> [TASK TO CARRY OUT]
Please retype exactly the lines from the one containing "This screenshot has height=1066, width=1920." through the end of the records, leaving out the pictures.

Screenshot grounding data:
________________________
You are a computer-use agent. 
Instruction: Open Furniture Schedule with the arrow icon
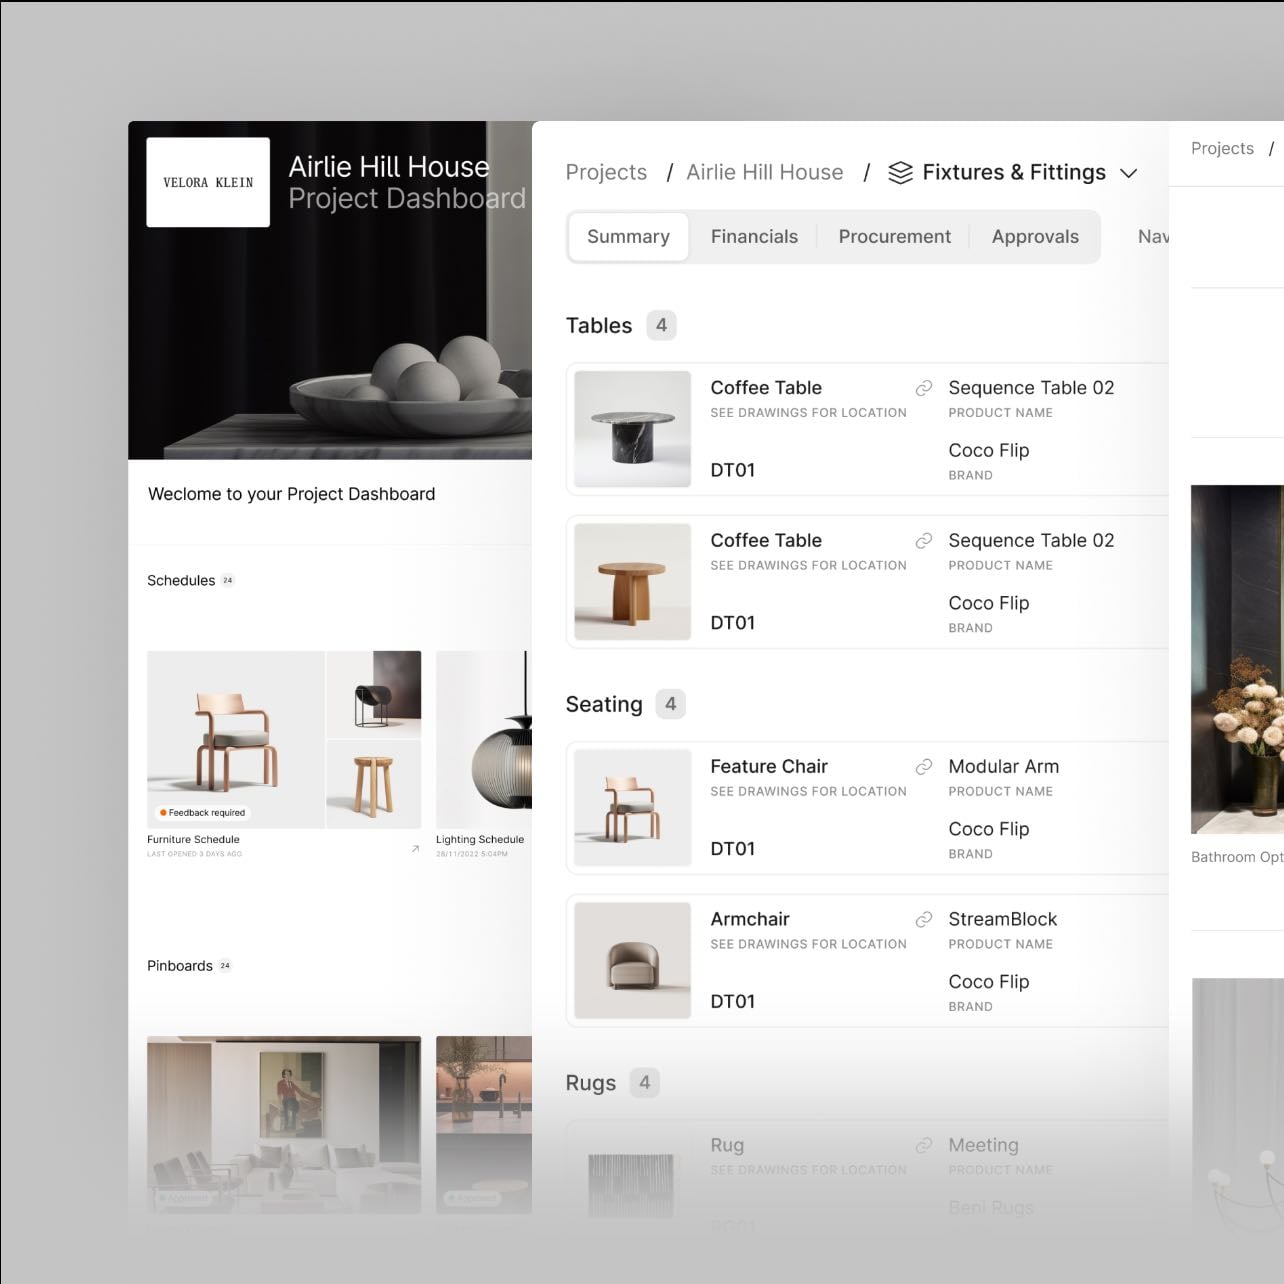(x=415, y=849)
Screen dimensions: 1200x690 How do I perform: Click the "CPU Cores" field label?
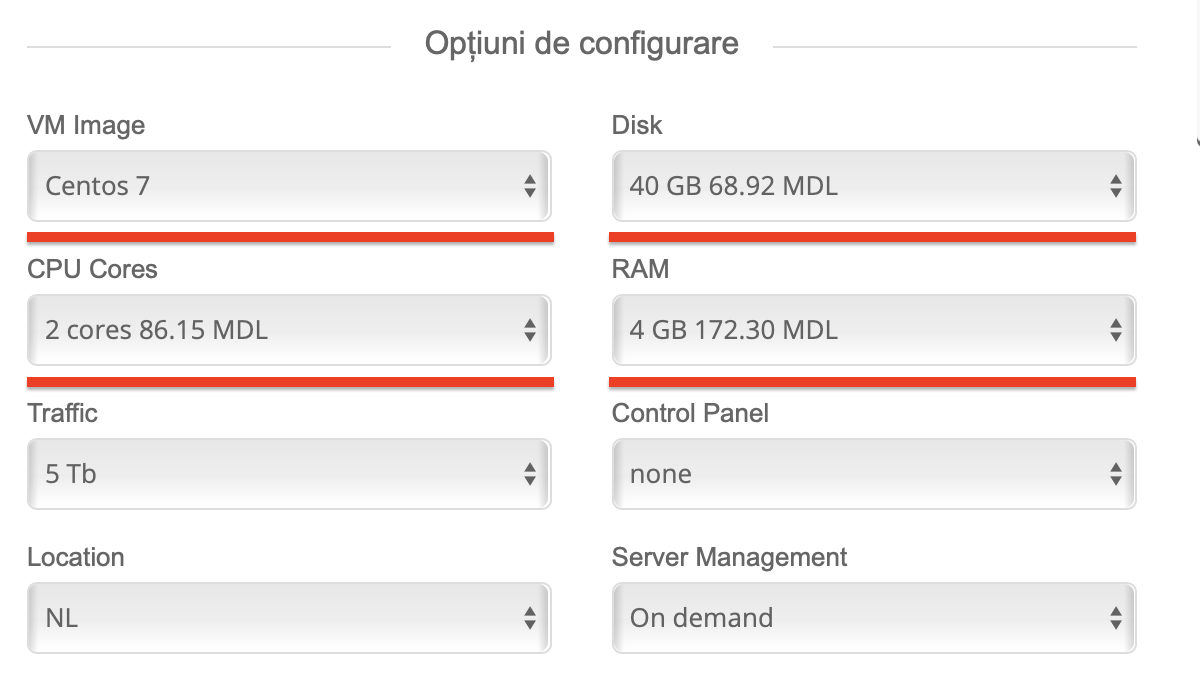click(92, 269)
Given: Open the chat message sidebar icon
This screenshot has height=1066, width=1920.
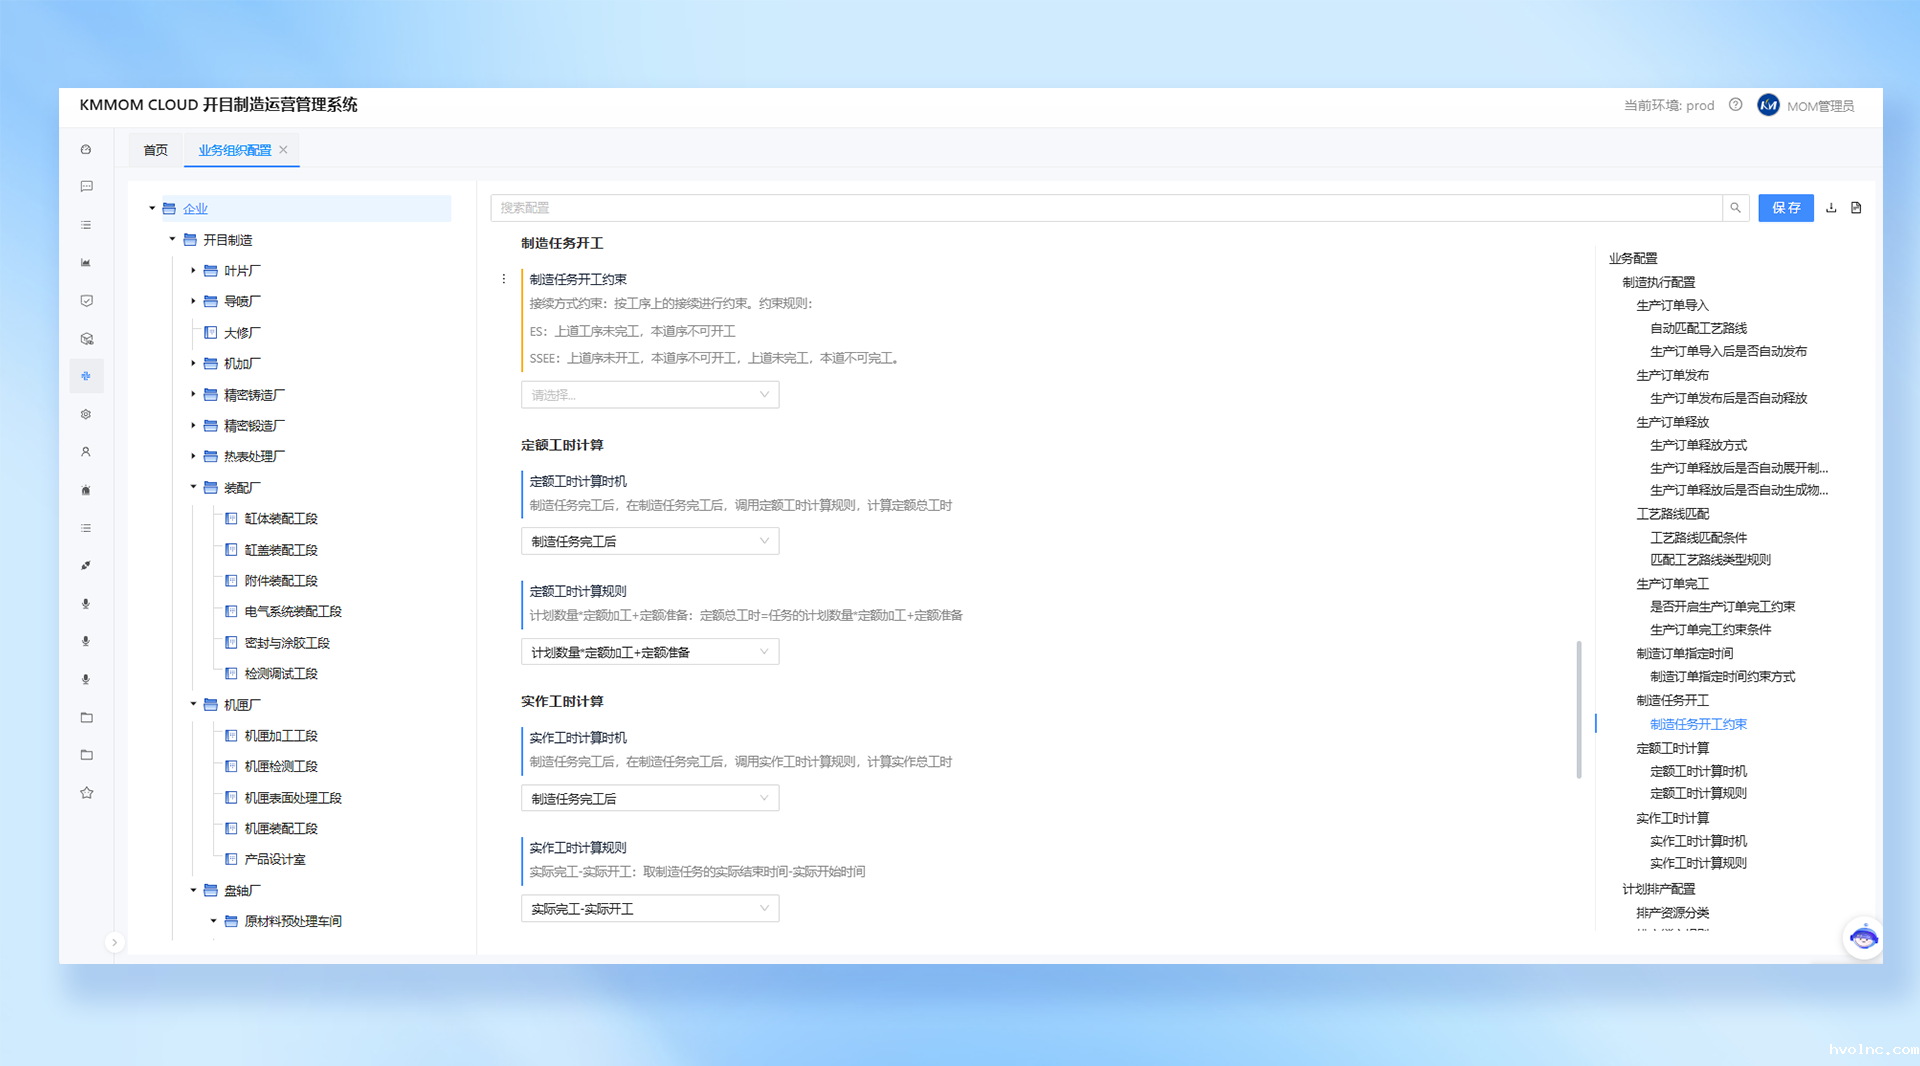Looking at the screenshot, I should click(86, 187).
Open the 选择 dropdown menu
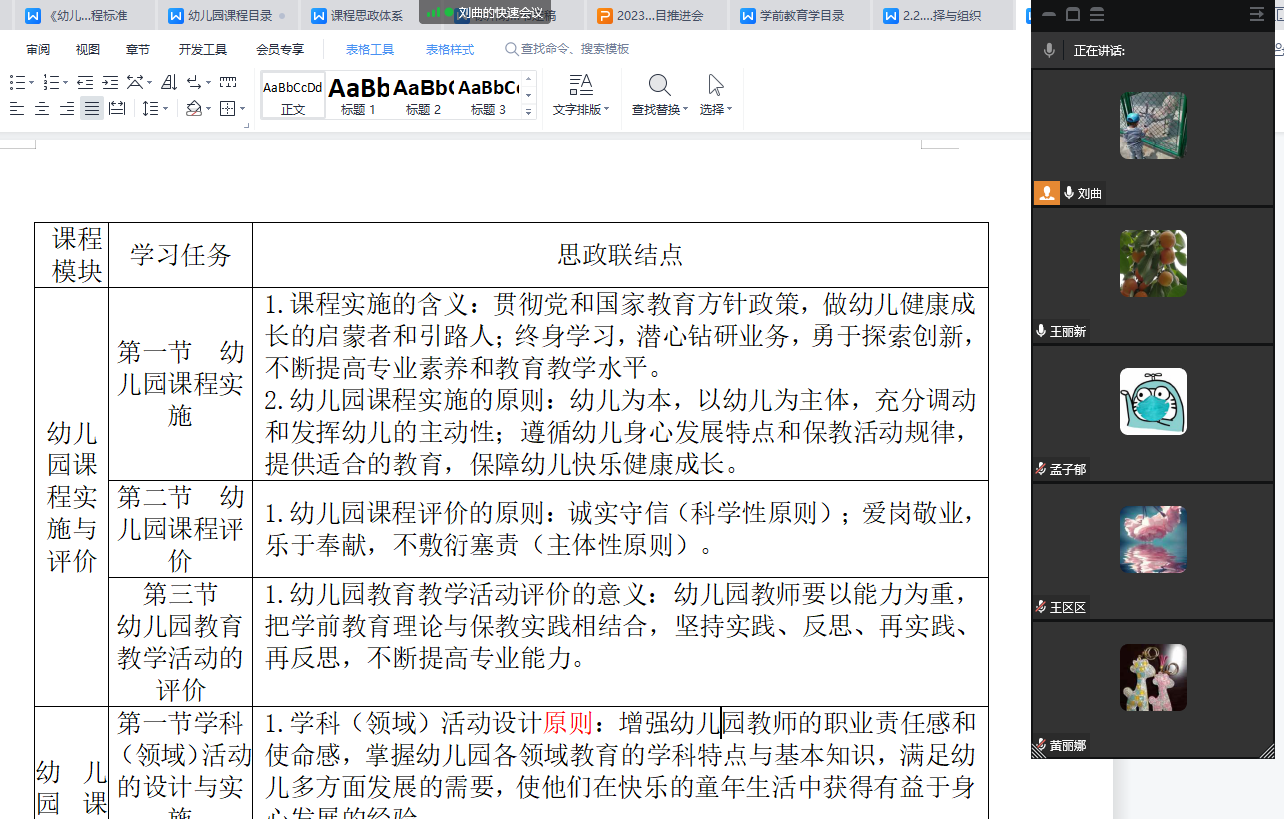 pos(716,109)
________________________
> [WORKED SOLUTION]
This screenshot has height=1066, width=1920.
Looking at the screenshot, I should click(86, 187).
Open the 选择 dropdown menu
 pos(716,109)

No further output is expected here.